Y mientras el vóleibol femenino luchaba hasta el final por un bronce que no se dio, Jordan Iturra demostró que es de verdad. Porque si el año pasado los aplastó a todos en Colombia, a nivel Sudamericano, esta vez hizo lo mismo ya en un Panamericano y se llevó oro. Un cabro sencillo, de Tomé, que se preparó atrás de la Casa del Deporte, en la canchita que está al lado de los estacionamientos… Lo más parecido a la superficie dura que lo recibió en Sao Paulo. Sin sobrarle nada, salvo talento y corazón, la hizo. Y, además, se llevó el bronce en dobles junto al también penquista Bastián Acevedo.

Y mientras los primos Grimalt se titulaban campeones en Tokio, las hermanas Abraham se subían por segundo año consecutivo al podio mundial.

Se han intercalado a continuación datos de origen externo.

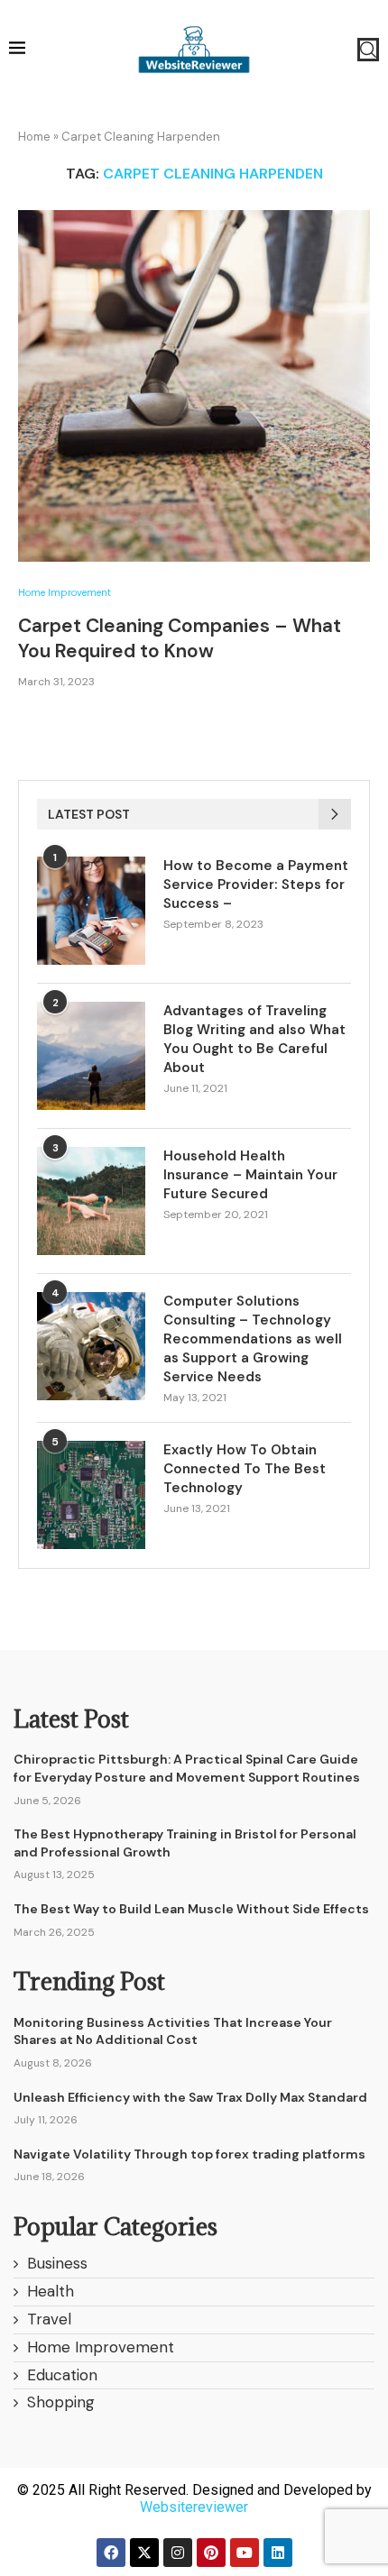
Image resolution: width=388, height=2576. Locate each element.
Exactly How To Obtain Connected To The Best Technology (244, 1469)
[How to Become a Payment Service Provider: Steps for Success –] (91, 911)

Superando a las griegas, a la dupla bielorrusa y cargando con el cartel de favoritas durante cada carrera. Y eso pesa, aunque Melita y Antonia ya se acostumbraron. Sí, ellas hace rato están entre las mejores del planeta y cuando su bote está en el agua todos saben que hay que ponerle ojo. Seguro que querían el bicampeonato, pero el aplauso se lo llevan igual. De aquí a Tokio, seguirán trabajando duro y mejorando ya casi sin notarlo, salvo cuando miran al resto que viene detrás. Tremendas.

Y allá en Hamburgo, seguramente Jarry fue a la cancha para ver como Julio Peralta – junto al argentino Horacio Zeballos- ganaba la final de dobles derrotando al 2 y 3 del mundo. Una semana cargada de medallas, como si cayeran del cielo en un tiempo de mucha lluvia. Una generación para disfrutar e ilusionarse. Para motivar a los niños. Para inflar el pecho.